Nicky has travelled across Europe making films - earlier this year, he was in Bosnia-Hercegovina - and later this year, he will travel to Transnistria, a breakaway province of the former soviet state of Moldova.

Jokingly describing himself as a "recovering painter," Nicky explained: "I studied painting in college, and I somehow got into filmmaking. I started at Galway-Mayo IT. You can do sculpture or painting. I did the latter. Each different division had its own media suite with cameras and editing equipment. Sculpture is a big thing, so if you are a sculpture student, you could sign up to get an hour in the suite. But because I was a painting student, everyone else was painting, and no-one had any interest in making films, I basically had my own private editing suite. So that set me off."

And since then, he has seen his work screened at film festivals across Europe - from Locarno in Switzerland to Enschede in the Netherlands, stopping off at Madrid en route.

At the moment, he survives on a bursary from the Arts Council. Money is tight for an up-and-coming filmmaker, but Nicky has no complaints.

"I'm happy enough because up until this time last year I was working s**t jobs and making art on the side. This is my living now, and I am getting by. The great thing about the Irish Arts Council is that they are so supportive to artists, and the idea of the bursary is so you can focus on your work."

Competition for the fees - which come around twice a year - is fierce, with under a quarter of those who apply being given cash.

Nicky Larkin's film will premiere in the Belltable in January next year, when the facility reopens following a massive refurbishment.

But Nicky says, following his past experience, he hopes to take the film Europe-wide.

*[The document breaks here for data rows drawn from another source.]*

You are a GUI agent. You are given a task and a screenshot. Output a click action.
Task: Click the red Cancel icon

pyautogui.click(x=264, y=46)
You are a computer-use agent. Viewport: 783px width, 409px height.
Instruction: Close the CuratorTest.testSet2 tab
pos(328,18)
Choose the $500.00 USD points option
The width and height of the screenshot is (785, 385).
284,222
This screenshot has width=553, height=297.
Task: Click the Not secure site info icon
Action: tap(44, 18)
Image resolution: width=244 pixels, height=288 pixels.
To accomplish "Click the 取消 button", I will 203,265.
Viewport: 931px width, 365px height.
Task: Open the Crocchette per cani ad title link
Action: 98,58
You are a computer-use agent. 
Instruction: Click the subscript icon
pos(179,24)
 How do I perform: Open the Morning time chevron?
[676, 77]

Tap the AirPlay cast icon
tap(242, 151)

"It really depends on the seasons, but I would be hopeful. Last year, my Pripyat film saw me as the only Irish artist picked for the European Media Art Festival in Germany, and then after that it spiralled, and got into Strasbourg and Locarno. As I have a bit of a profile now, and as it is a bit more of an interesting topic than my last film, I would be 90 per cent sure it would be shown around Europe."